→ DESCRIPTION OF THE TASK: Every record below must come back exactly as written, with the images dropped.

::: RECORD EXCERPTS

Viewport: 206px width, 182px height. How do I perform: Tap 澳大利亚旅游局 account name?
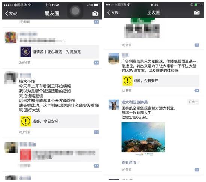pyautogui.click(x=134, y=102)
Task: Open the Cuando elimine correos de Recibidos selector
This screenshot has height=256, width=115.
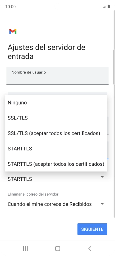Action: (56, 204)
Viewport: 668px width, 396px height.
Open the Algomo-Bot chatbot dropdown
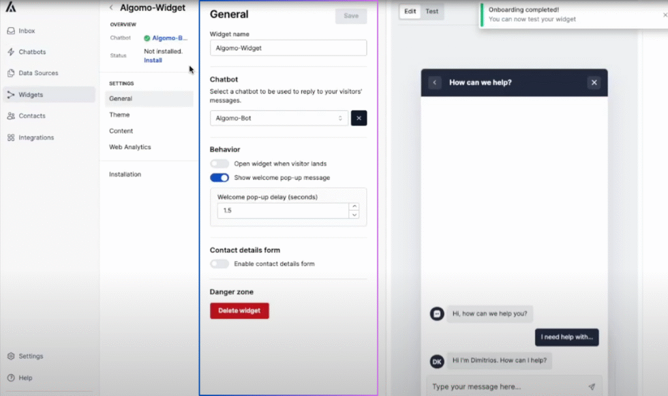point(279,118)
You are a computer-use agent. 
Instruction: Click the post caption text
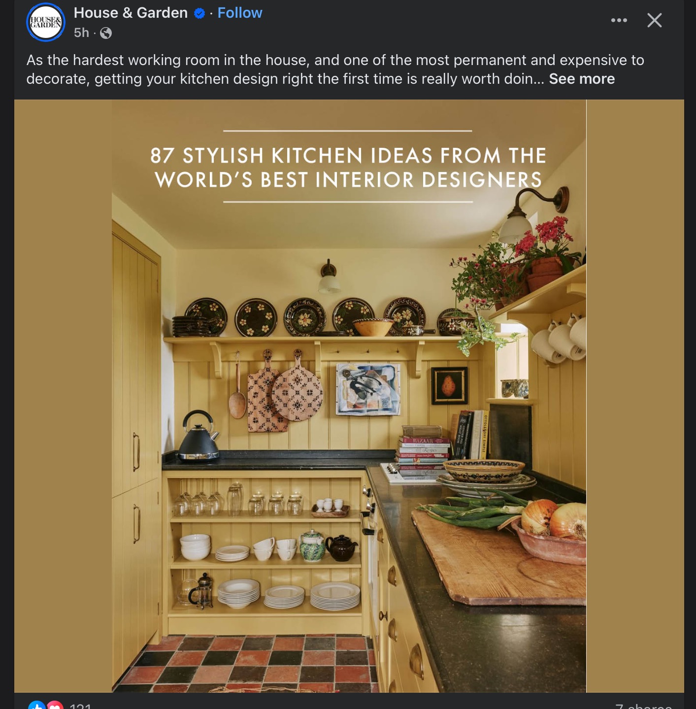tap(335, 69)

::::::

→ OUTPUT OF THE EXERCISE:
Viewport: 206px width, 182px height. How do I perform: Tap 澳大利亚旅游局 account name?
pyautogui.click(x=134, y=102)
Task: Open the Cuando elimine correos de Recibidos selector
This screenshot has height=256, width=115.
Action: (56, 204)
Viewport: 668px width, 396px height.
Open the Algomo-Bot chatbot dropdown
point(279,118)
You are a computer-use agent. 
Instruction: Click the post caption text
tap(335, 69)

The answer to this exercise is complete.